SSH Tunnelling 101
The Players
I’ll be referring to 3 hosts:
- A: The server; this machine is behind a firewall that allows outgoing connections but doesn’t allow incoming.
- B: The bounce host; this machine is unfirewalled.
- C: The client.
Configuring B
Some sshd configuration needs to be done on B before any of this will work. In the sshd_config file (/etc/ssh/sshd_config on Debian):
AllowTcpForwarding yes
GatewayPorts yes
Remember to restart sshd after making changes (/etc/init.d/ssh restart).
Building the Tunnel
On A, run:
ssh -g -n -R <port on B>:127.0.0.1:<port on A> <address of B> sleep 999999
This will hang with no output; that’s the expected result.

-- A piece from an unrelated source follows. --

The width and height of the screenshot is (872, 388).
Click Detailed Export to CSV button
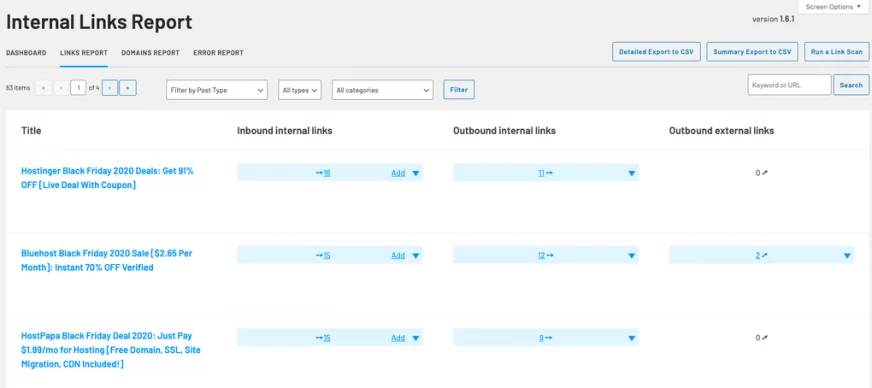[x=656, y=52]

You should now be able to connect to the port on B and be talking to A. To get this to restart if the connection dies, run it inside:
while :; do <command>; done
As with all shell commands, put a “&” on the end to run it in the background.
Tunnelling FTP
Due to a trick in the FTP protocol, you can use this tunnelling arrangement but have FTP data connections go directly from A to C, without touching B. This only works with so-called “active” FTP (using the PORT command instead of PASV). C must also be unfirewalled for this to work.
The only thing you’ll need to change is the FTP server configuration. In proftpd.conf, add:
AllowForeignAddress on
For pure-ftpd, run it with the “-w” commandline flag, or with a file named “AllowUserFXP” and a contents of “on” if you’re using pure-ftpd-wrapper.